# STATED TASK
Copy the material from the line that contains "You are a computer-use" through the line that contains "Click the Download", including both of those lines, and leave the pictures out of your copy.

# RECORDS PROVIDED
-------

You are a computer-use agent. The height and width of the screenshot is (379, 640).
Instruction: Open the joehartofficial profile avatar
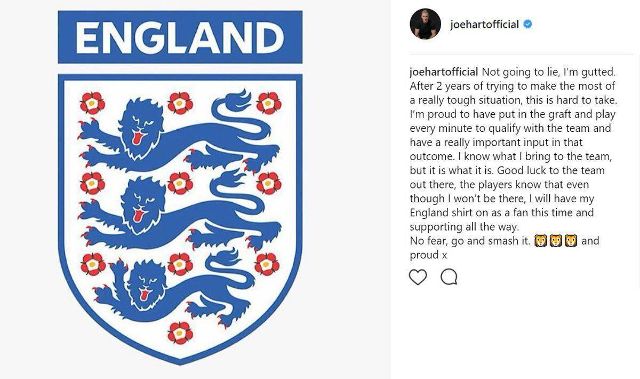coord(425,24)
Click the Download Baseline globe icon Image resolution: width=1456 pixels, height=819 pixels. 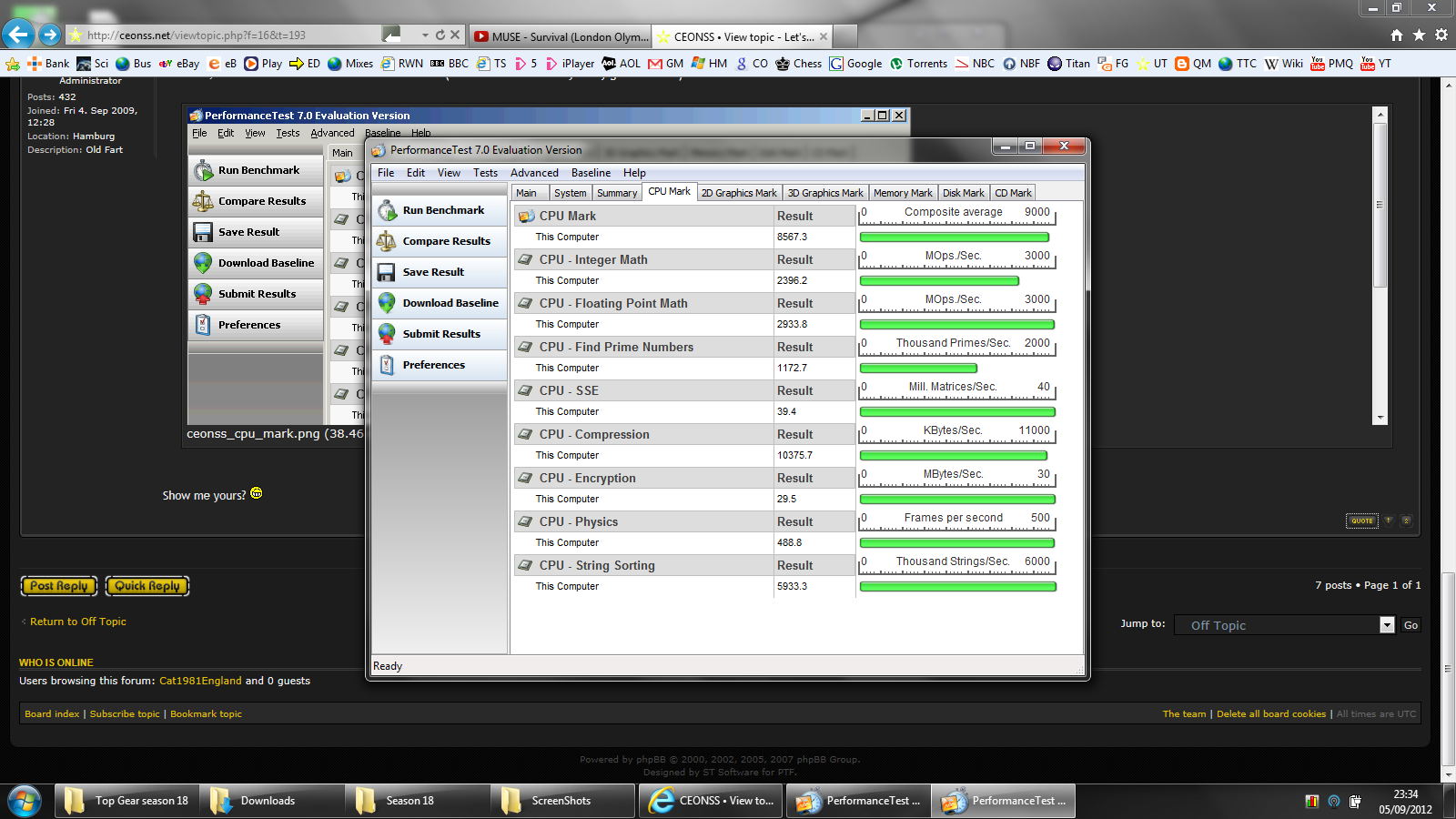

-------

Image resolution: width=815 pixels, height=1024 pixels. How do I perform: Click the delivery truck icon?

-------

# RESULT
You are a computer-use agent. The height and width of the screenshot is (379, 640).
Instruction: Open the joehartofficial profile avatar
coord(425,24)
Click the Download Baseline globe icon Image resolution: width=1456 pixels, height=819 pixels. 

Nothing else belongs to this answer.